La Coupe du Monde d'Esports s'installe en France—mais le conflit avec le Grand Chess Tour reste non résolu

Les rumeurs allaient bon train depuis le déclenchement de la guerre en Iran il y a près de trois mois.
Puis, plus tôt cette semaine, la confirmation est tombée : la Coupe du Monde d'Esports, et avec elle le deuxième tournoi d'échecs de l'événement, a été déplacée de Riyad, en Arabie Saoudite, à Paris, en France.
Un soulagement, peut-être. Ou du moins une certitude.
Mais pas pour le Grand Chess Tour (GCT), qui ressent encore l'amertume de la décision de l'Esports Foundation soutenue par l'Arabie Saoudite d'organiser son événement en même temps qu'un événement du GCT.
À cet égard, rien n'a changé : la tension entre les deux groupes d'organisateurs demeure. Le GCT bien établi, qui a refusé de reprogrammer ses tournois lorsque le conflit est devenu évident, devra accepter qu'un nouvel acteur empiète sur son territoire.
Le GCT peut-il rivaliser ? Ce sera difficile quand votre concurrent a le président français Emmanuel Macron pour faire ses annonces :
L'EWC peut aussi se vanter d'avoir le numéro un mondial, le GOAT des échecs et la plus grande attraction commerciale de tous, le GM Magnus Carlsen. Sans oublier le GM Hikaru Nakamura et le finaliste de l'année dernière et récente victime d'une blessure à la cheville, le GM Alireza Firouzja.

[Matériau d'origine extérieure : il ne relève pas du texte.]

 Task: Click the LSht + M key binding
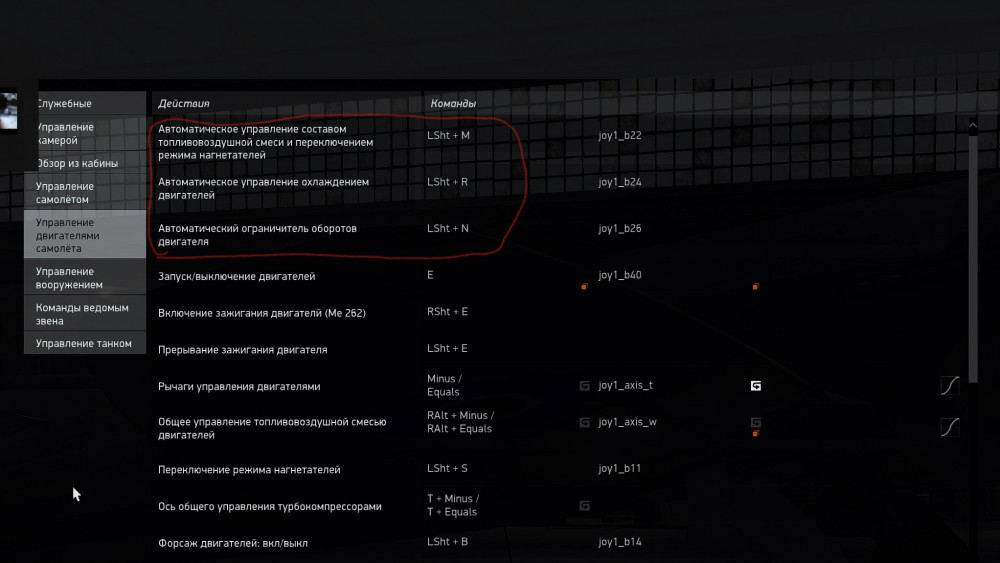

C'est une programmation puissante qui laisse le reste de l'élite des échecs face à un choix difficile en août : le prestige traditionnel du Saint Louis Rapid & Blitz du GCT, qu'ils pourraient avoir une chance de gagner, ou le clinquant et le glamour du plus grand événement d'esports au monde.

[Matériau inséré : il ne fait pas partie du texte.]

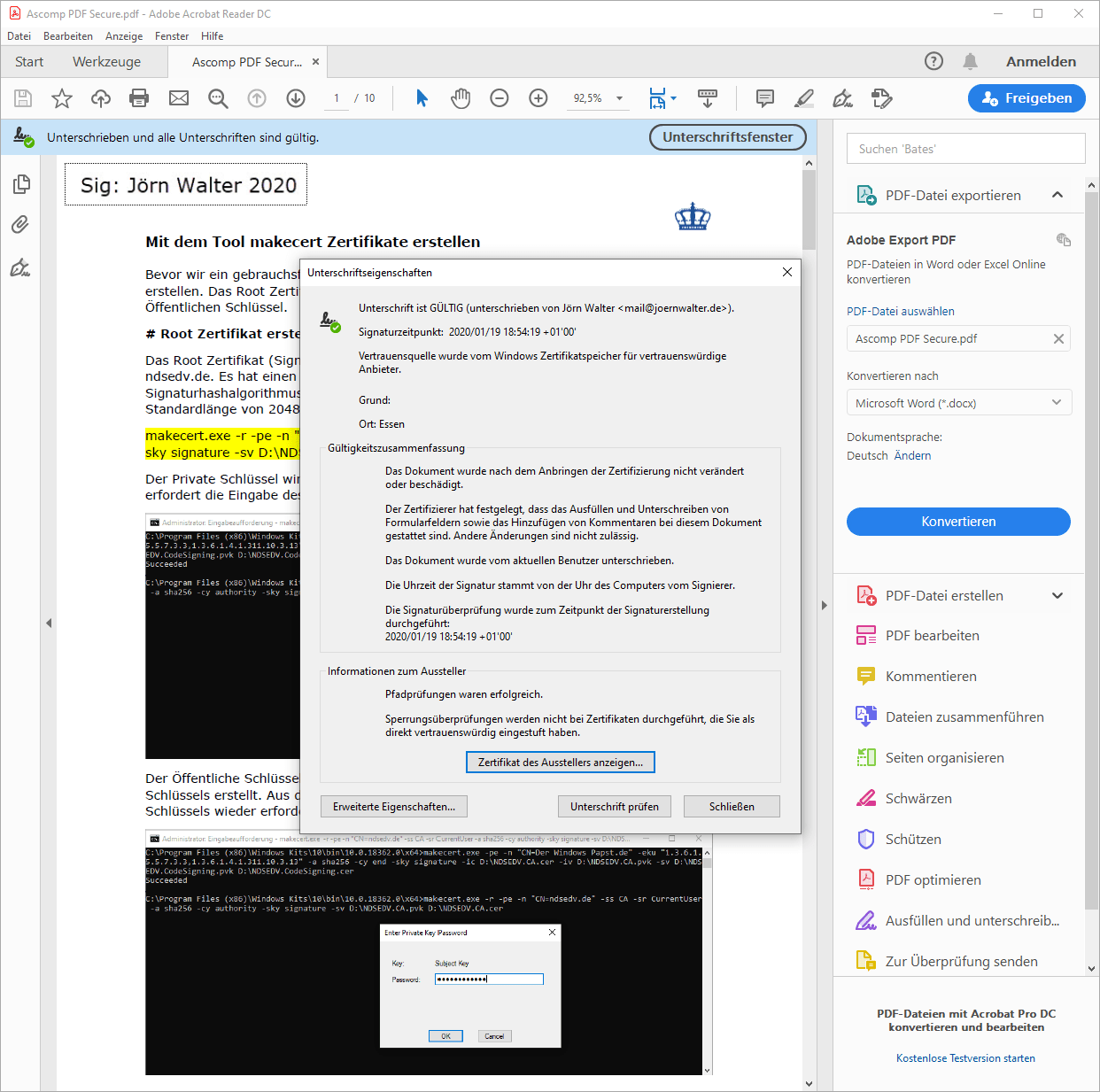1100x1092 pixels.
Task: Switch to the Werkzeuge tab
Action: point(106,62)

La question a déjà été soulevée par les joueurs, dont plusieurs ont publiquement exprimé leurs préoccupations dans une lettre ouverte se plaignant d'être obligés de choisir entre des événements majeurs.

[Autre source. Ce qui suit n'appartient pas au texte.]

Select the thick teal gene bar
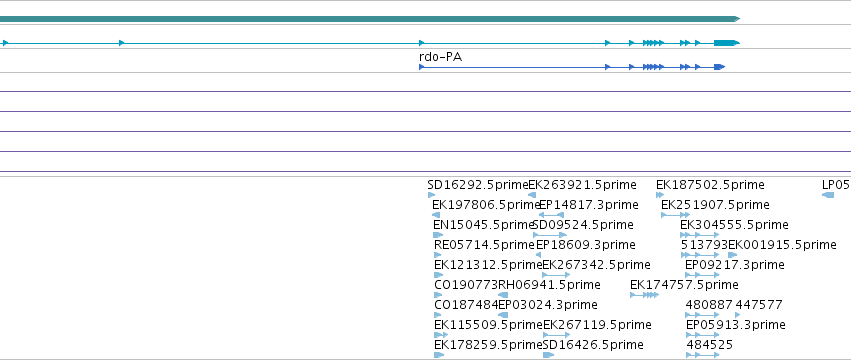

L'EWC a promis une cagnotte de 1,5 million de dollars et un plateau élargi de 21 joueurs pour le tournoi.
Le format a également été modifié, avec l'ajout d'une phase de play-in avant une phase de groupes remaniée et des playoffs—très en phase avec les structures d'esports plutôt que les tournois d'échecs traditionnels.
En février dernier, les organisateurs du GCT ressentaient la pression et ont publié cette déclaration inhabituelle sur la situation :
Mais l'EWC est restée inflexible, déclarant à ce moment-là que l'événement aurait lieu à Riyad quoi qu'il arrive.
Pendant ce temps, les qualifications se poursuivent, avec le dangereux GM polonais Jan-Krzysztof Duda, le spécialiste indien de la vitesse GM Nihal Sarin et le jeune GM biélorusse Denis Lazavik comme les grands noms ayant décroché une place jusqu'à présent.
Le tournoi de qualification Last Chance de l'EWC est prévu du 6 au 8 août, tandis que le tournoi principal est planifié du 11 au 15 août. Le tournoi Saint Louis Rapid & Blitz, faisant partie du Grand Chess Tour, aura lieu du 2 au 6 août.
Quoi qu'il arrive, l'EWC aura lieu. Et une chose est sûre : ce ne sera pas une invitation facile à refuser.